My immediate thought on reading the description of this book was that it was sci-fi because it takes place on Mars. As I read the book I kept feeling like this really shouldn't be defined as sci-fi, more just an science adventure book. There weren't any aliens or currently unrealistic technologies (as far as I know). I'm no scientist, so there may be some futuristic technologies that I overlooked, but most of the technology seemed like stuff that we have the capability to do now even if we haven't.

As our technologies have grown what is science fiction is constantly changing because what we are capable of is changing. 100 years ago, a book about traveling to the moon would have been sci-fi, but since the apollo missions the line between fiction and science fiction has gotten increasingly blurry.

How does everyone else feel, is this science fiction or just scientifically leaning fiction?

And yes I know that categories don't really matter in the end, but it's fun to think and talk about.


Gordon (daftyman) | 28 comments also loving the book, not even a tenth of the way through. Obviously there's sci-fi and there's sci-fi. While this isn't as fantastical as some full of worm holes and aliens it must be science fiction, but I feel that it could also sit in a more regular fiction bookshelf as it is more speculative. you feel that there is a real grounding in what's available now. That there is a very real chance that this could happen. It almost seems unfair to put this in a sci-fi genre as it would automatically push some people away that would get a real kick out of the book.
At what point does a genre become a crutch that hinders as opposed to a crutch that supports?


Michele | 1154 comments This article on i09 today seems appropriate here http://io9.com/all-the-times-science-...

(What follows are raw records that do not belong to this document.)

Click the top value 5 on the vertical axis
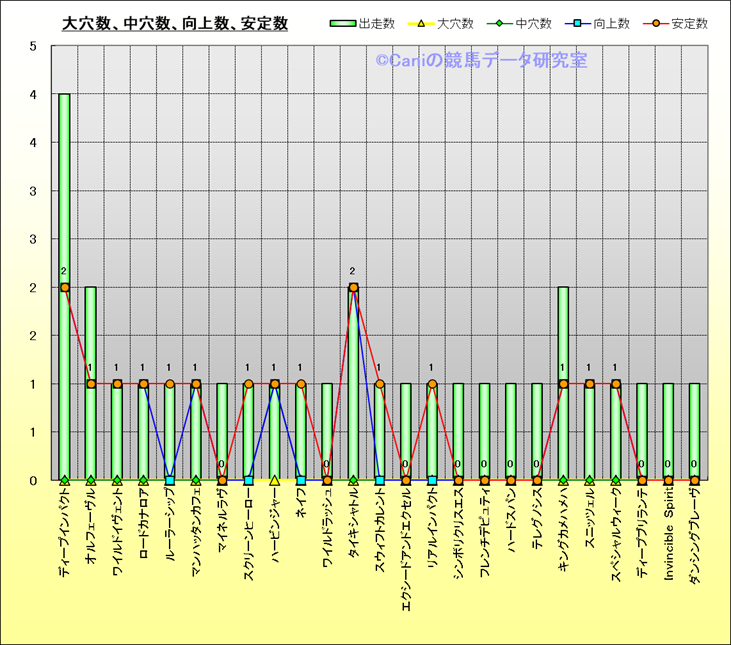 33,46
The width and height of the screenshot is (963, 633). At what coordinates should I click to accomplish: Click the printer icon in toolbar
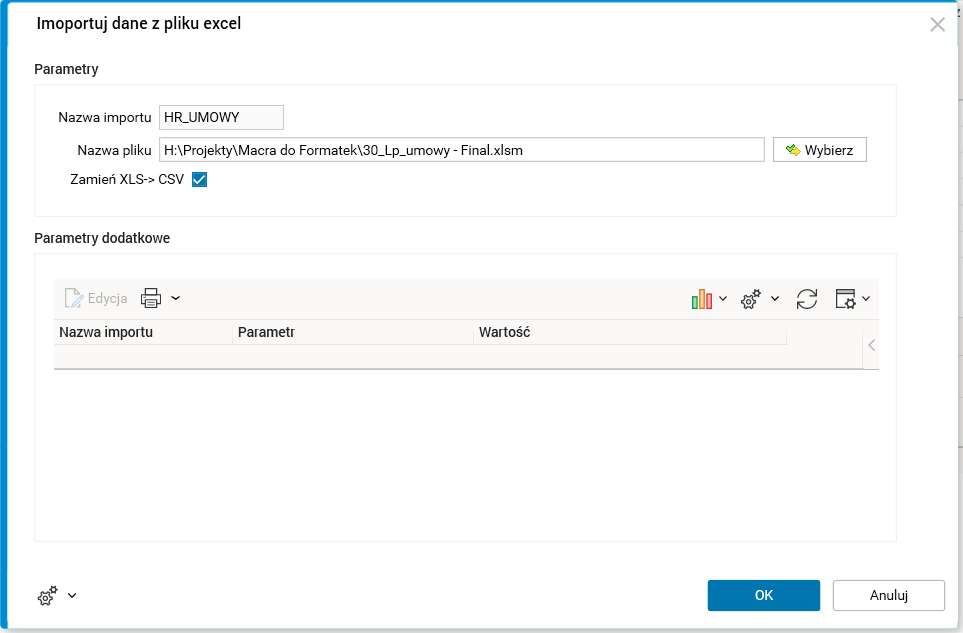coord(151,298)
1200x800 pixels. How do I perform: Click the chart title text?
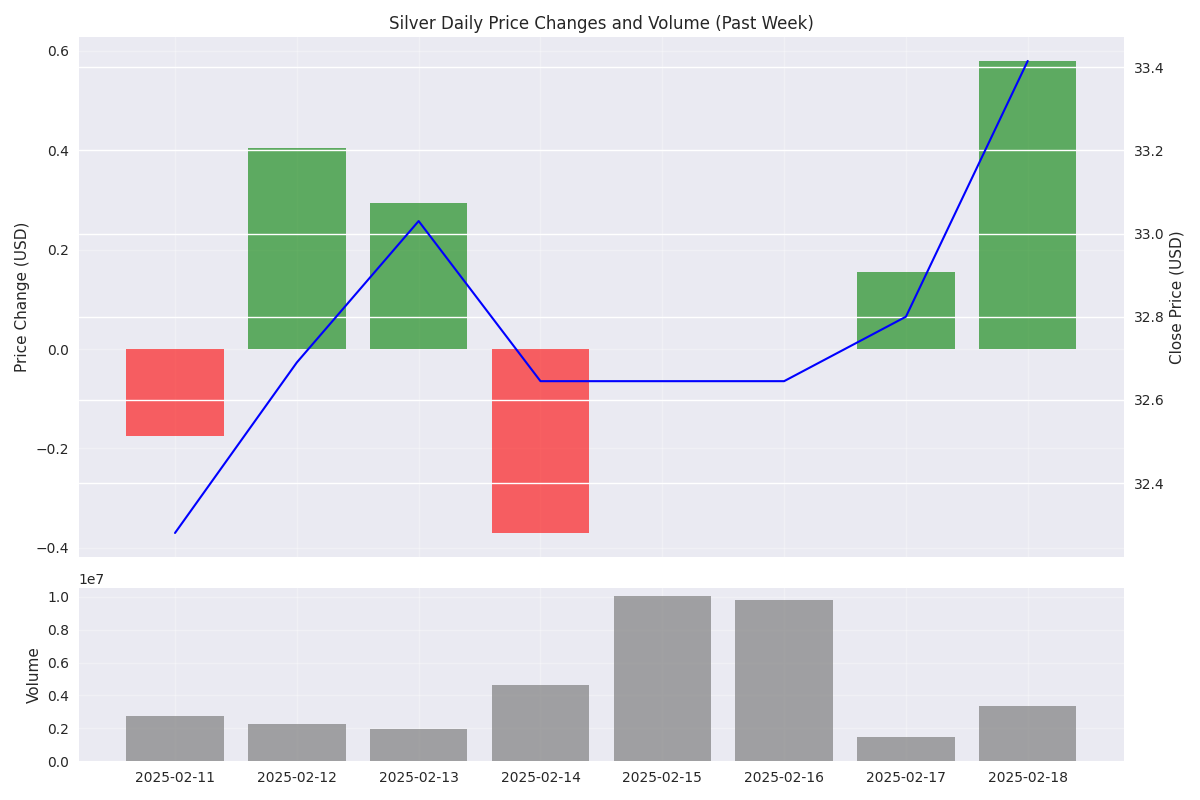(600, 23)
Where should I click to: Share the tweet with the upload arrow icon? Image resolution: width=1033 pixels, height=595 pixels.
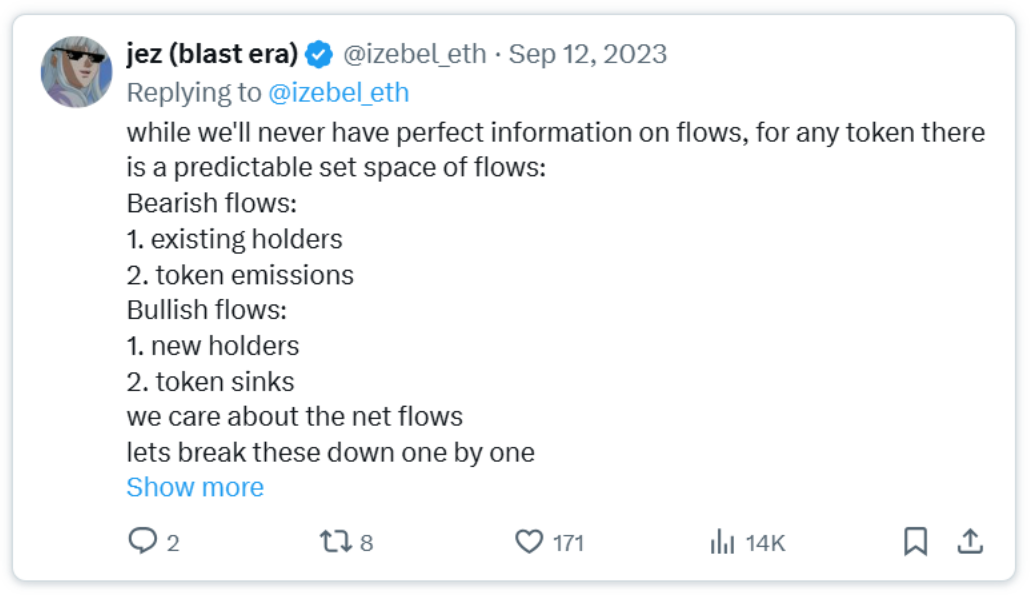pos(970,542)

Mike | 9 comments it isn't wrong to call this science fiction because removing the science would destroy the story. You'd end up with "man gets abandoned on Mars. Gets rescued/dies/whatever - i'm only 40% through so don't know what happens!

unlike something like the movie Gravity, which could just as easily be about a bint in a sailing boat in the Mediterranean as being stuck in space.

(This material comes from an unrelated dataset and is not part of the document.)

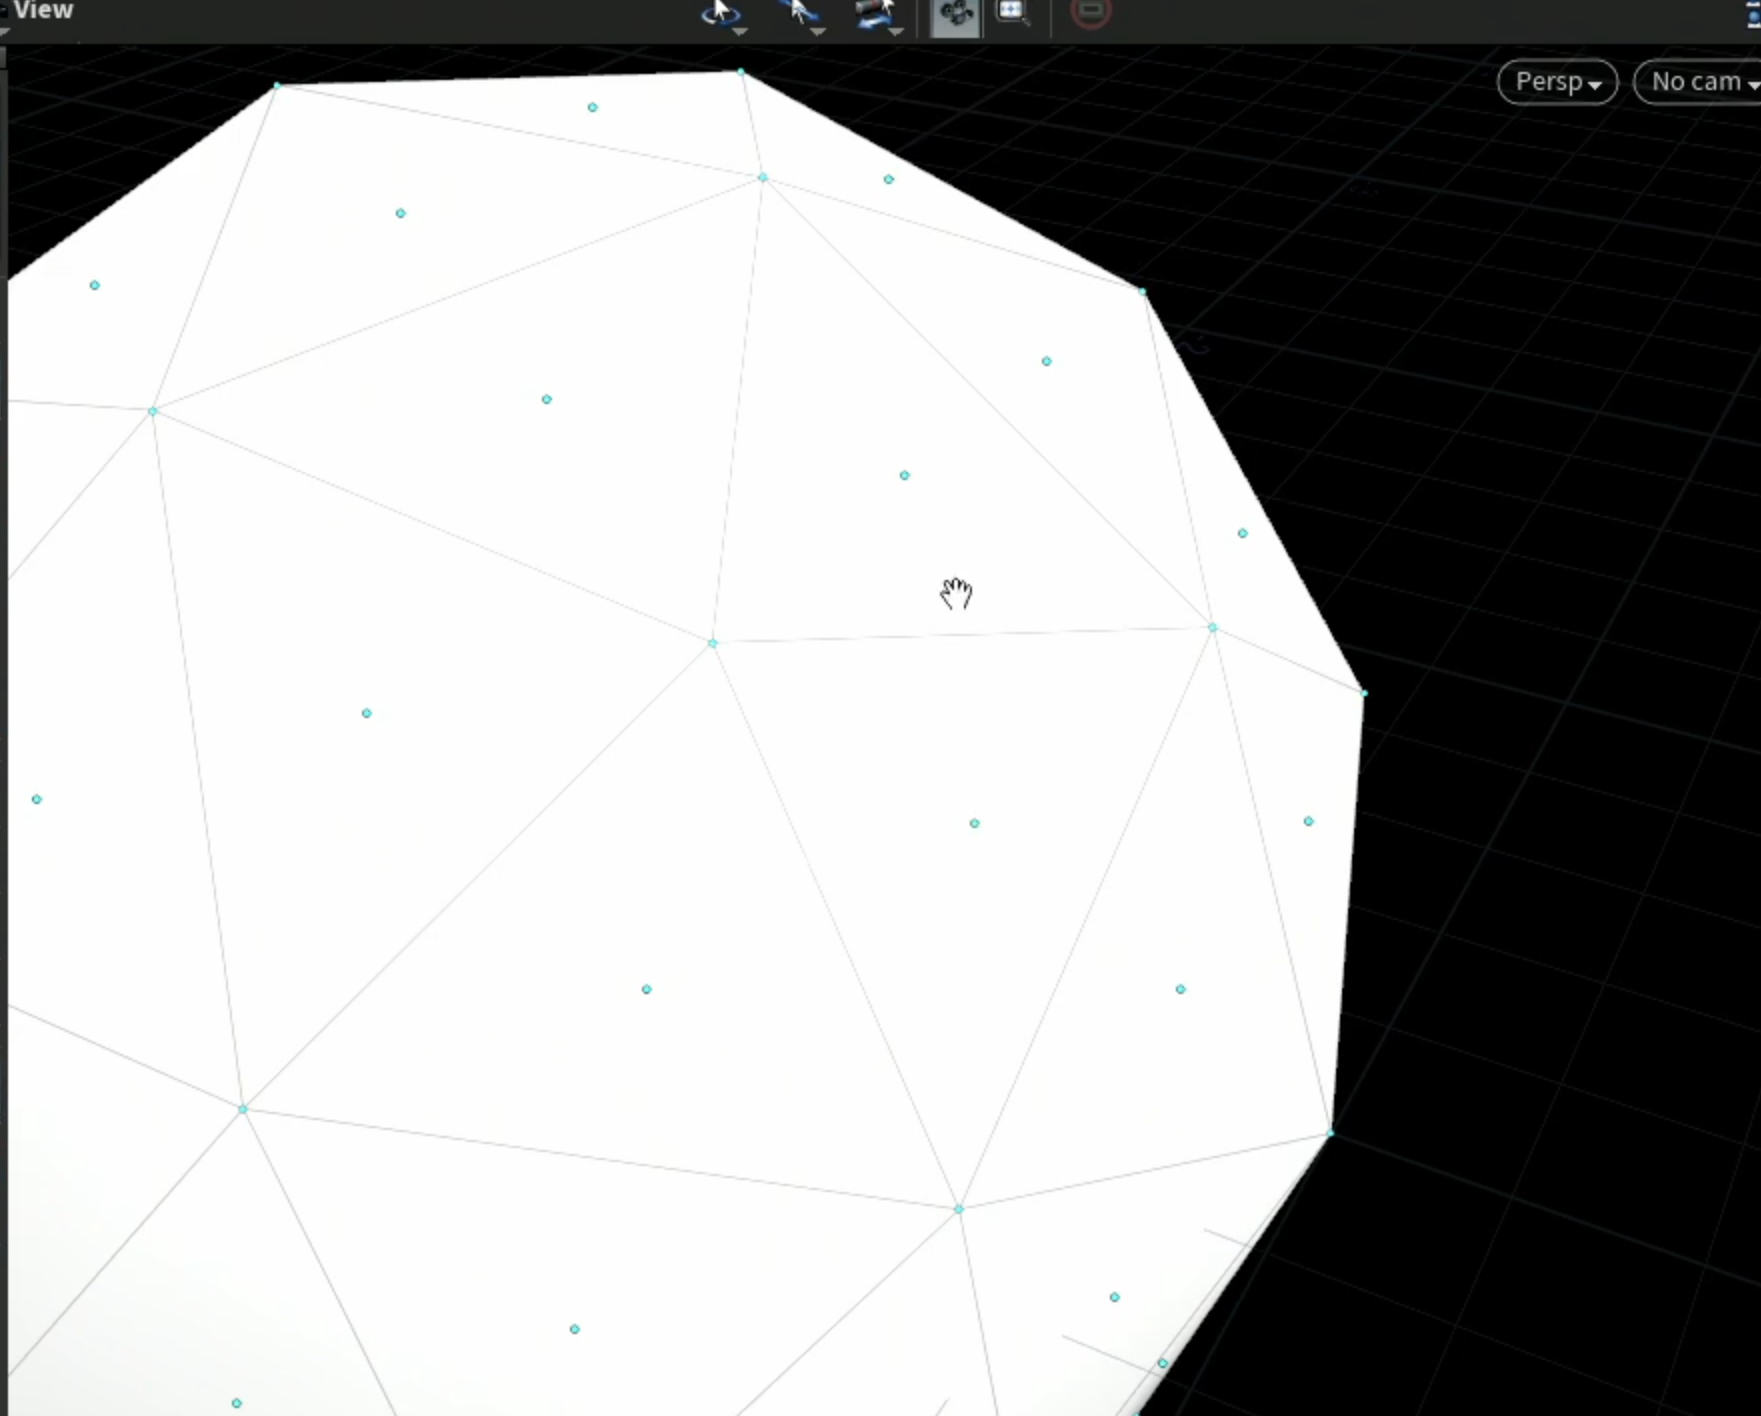The image size is (1761, 1416).
Task: Select the rightmost vertex on the mesh silhouette
Action: 1364,692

John (Nevets) Nevets (nevets) | 1527 comments We've had a few discussions on here in the past about categorizing stories. I think most of us here think a good story is a good story no matter what you call it, but it is also fun to see others perspective on it and possibly have some FRIENDLY debate.

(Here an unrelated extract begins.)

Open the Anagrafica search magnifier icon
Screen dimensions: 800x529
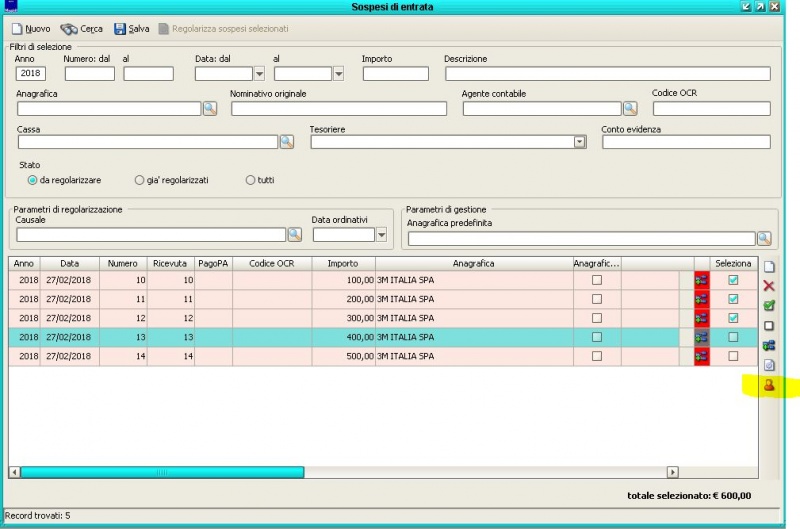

Everyone's connotation of broad descriptions, like Science Fiction, is different. But both personally, and I believe historically, this sort of work is easily classified as Science Fiction. Even though the "Aliens in Space" is probably the most popular branch of Science Fiction, there is a lot more that most consider to fall under it. The "Alternative History" or "What if" branches often don't have any advanced tech or aliens, just advance a change that took place in the past. Most people would consider Gibson or Doctrow's recent near future works Science Fiction, even though there really nothing too advanced in them. One of my favorite novels of all time is Cryptonomicon and that is usually shelved in the Science Fiction area, even though it takes place in the present and 1940's with appropriate technology for each.

I haven't finished "The Martian" yet, but from the first half it seems to be very much in line with the 30 years in the future tech and science in 2001: A Space Odyssey, but just with out the monolith driving them.

In another post somebody mentioned "Hard Science Fiction", and I do agree with that. I think they also mentioned it feeling more like a natural disaster book, and I would also agree with that. What traditionally people looked for in classic Science Fiction was big ideas (or just pulp fun). A lot of times the authors were able to tell controversial make you think stories with out pissing off anyone like if they just wrote an op-ed.

To be honest your phase "Science Adventure" reminds me more of the pulp adventure novels from way back like a "Buck Rodgers". But that is just my connotation, not that it makes what you think wrong.

Any other takes on this?


Dara (cmdrdara) | 2693 comments What I loved about this book was that it felt like it could be real whereas a lot of scifi feels fantastical with tech. There's no space magic here. Just Andy Dwyer Mark Watney surviving on his own by being smart and using his wits.


J.J. Litke (jenzgoodreads) I don't think we actually can go to Mars right now. But I googled the question and found this from NASA's site: http://www.nasa.gov/vision/space/livi...

After skimming that I concluded, no, we can't go to Mars just yet. Which IMO makes the novel true science fiction, as it describes something that we can't do as it stands.


message 8: by Rodrigo (new)

Rodrigo (rodrigobraganca) | 2 comments One good example of this blurred line is the Foundation series. Most of what Asimov depicts is possible, with the exception of faster then light travel. And Foundation is still a science fiction book. I usually define sci-fi as a story with real science in it and a bit of fringe science or "imagination" science.
Just to amplify the discussion, we have enough technology to go to mars. And when I say that we have enough technology I mean that we can shield ourselves from the radiation, build a ship to get there, enough fuel and people willing to go, but this shielding is very expensive and hard to built; I may say that the technology is not refined enough. Just don't compensate to got to Mars right now. Please, if I'm mistaken, forgive, I'm just a theoretical physicist, not an astronomer or engineer.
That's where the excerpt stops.